キッチンカウンター越しに言う彼女に「ちょっ、マリアさん……っ!?」と遥が驚いた顔で振り返って。
「あの時の写真は処分してくださいって、言ったじゃないですか……っ!?」
「ふふっ、いやあ遥ちゃんが可愛かったからね。だから残しておきたくなったのさ。――それでカイト、遥ちゃんのチェキ見たいかい?」
「や、やめてくださいっ! 戒斗も……見ないでくださいね……っ!?」
用意周到な彼女らしく、白衣の胸ポケットからチェキ――要はインスタントカメラで撮った写真をこれ見よがしに出そうとするマリアを、顔を真っ赤にした遥が慌てて止めようとする。
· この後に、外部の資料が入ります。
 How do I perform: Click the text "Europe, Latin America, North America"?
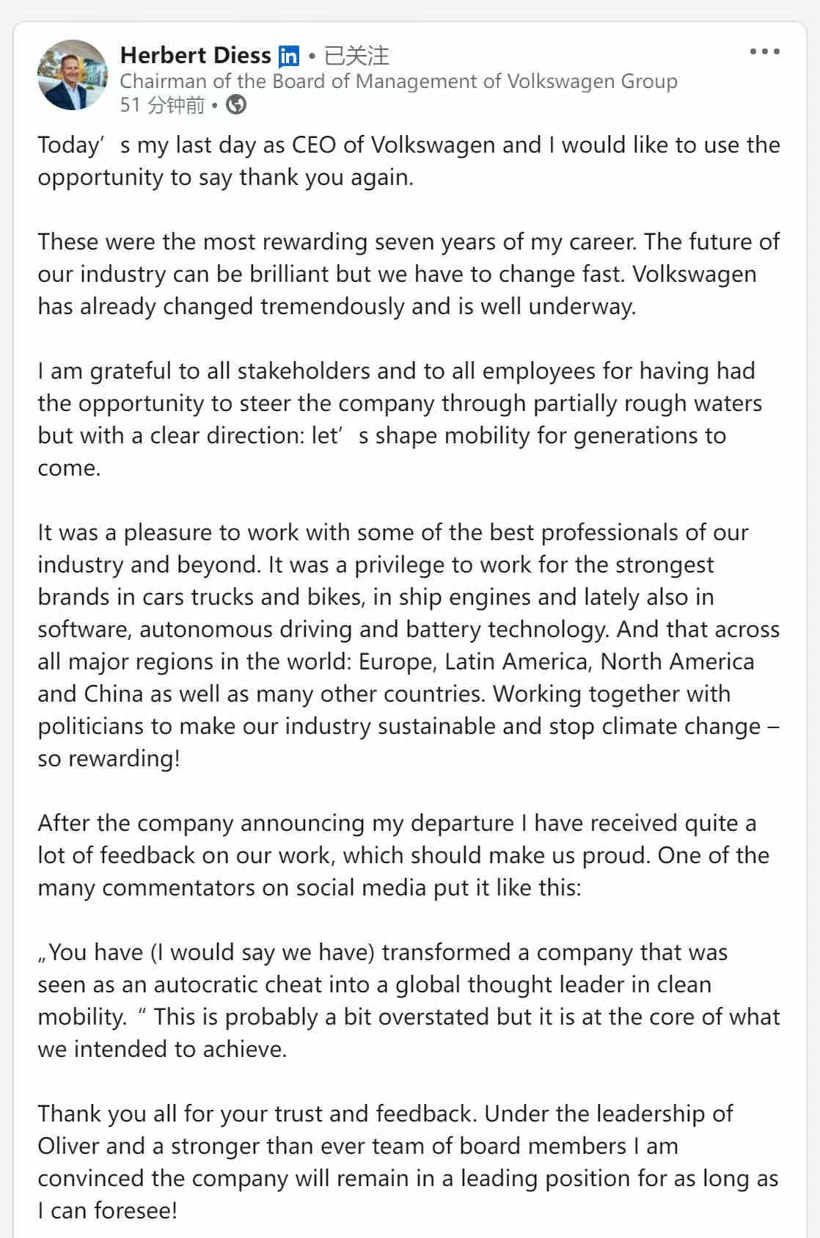tap(599, 661)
そんな二人と――まだメイドさんと遊んでいる琴音を交互に見つつ、戒斗はおかしそうにフッと小さく表情を綻ばせた。
――――と、そんなタイミングだった。
「ん……」
ピリリリ、と着信音が鳴り響き、懐のスマートフォンが震えだす。
誰かと思って見てみると……電話を掛けてきた相手は、意外なことに南一誠だった。
「すまん、ちょっと電話だ。――俺だ、どうかしたか?」
遥たちに一応断ってから、電話に出る戒斗。
『あー、やーっと繋がったっスね。参りましたよぉホントにぃ……』
すると聞こえてくるのは、一誠の疲れ切った声だった。
「話が見えねえぜ、一体何のことだ?」
『いやあ、用事があるのは戒斗さんじゃなくてマリアさんなんスよ。でもマリアさんってば、俺っちがいくら電話してもぜーんぜん出てくれなくって……ひょっとしたら戒斗さんと一緒なんじゃないかと思って掛けたんスけど、居ます?』
「大当たりだ、よく分かったな」
チラリ、とマリアの方を――遥をからかって遊ぶ彼女を見ながら、戒斗は頷く。
『マジっスか!? いやあ俺の勘も捨てたもんじゃないッスねえ』
「で、何の用だったんだ?」
『あー、じゃあ伝えてくださいッス。マリアさんに頼まれてたもの、仕上がりましたよって』
「分かった。――――おい、マリア!」
電話の向こうの一誠に答えながら、戒斗はマリアを呼んで――彼の伝言を手短に伝える。
するとマリアは「ああ、なるほどね」と頷き。
「そういえば、携帯は部屋に置きっ放しだったんだ。……分かった、少ししたら取りに行くって伝えてくれるかい?」
「……だ、そうだ。聞こえたか一誠?」
『バッチリ聞こえたッスよー。そいじゃあ準備してお待ちしてるッスよ』
と言って、一誠は電話を切った。
耳に当てていたスマートフォンを懐にしまいながら、やれやれと肩を竦める戒斗。
そんな彼をカウンター越しに見ながら、マリアは小さく表情を緩めて。
「折角だ、君たちも一緒に来るかい?」
と、戒斗たちに提案する。
「俺は構わねえが……二人はどうする?」
「……折角ですし、私もご一緒しましょうか」
「んー? よく分かんないけど、皆が行くなら私も行こっかな」
「オーライ、じゃあ食べ終わったら出発しようか。車は僕が出すから心配要らないよ」
くるくる、と古い車のキーを指で回しながら言うマリア。
それに戒斗は「珍しいじゃねえか、あんたが車出してくれるなんて」と言って、テーブルの上に置いてあったスプーンを手に取る。
「だって、他に誰も乗れないじゃないか」
「ま、そりゃそうなんだがな。ならとっとと食べちまおうぜ。――――おっ、美味いじゃねえか」
「ええ、本当に美味しいです」
「ねー! マリアさんって意外にお料理得意なんだねー!」
「意外に、は余計だよ琴音ちゃん。――ふふっ、これでも一応はカイトの育ての親だからね」
「本当に一応レベルだがな」
「はいはい、君は本当に口が減らないねえ……」
「お互い様だ、マリア」
スプーンを手に、マリアお手製のオムライスに舌鼓を打つ三人。
それをキッチンカウンター越しに眺めながら、マリアは――ふふっ、と表情を緩ませるのだった。どこか、嬉しそうな感じに。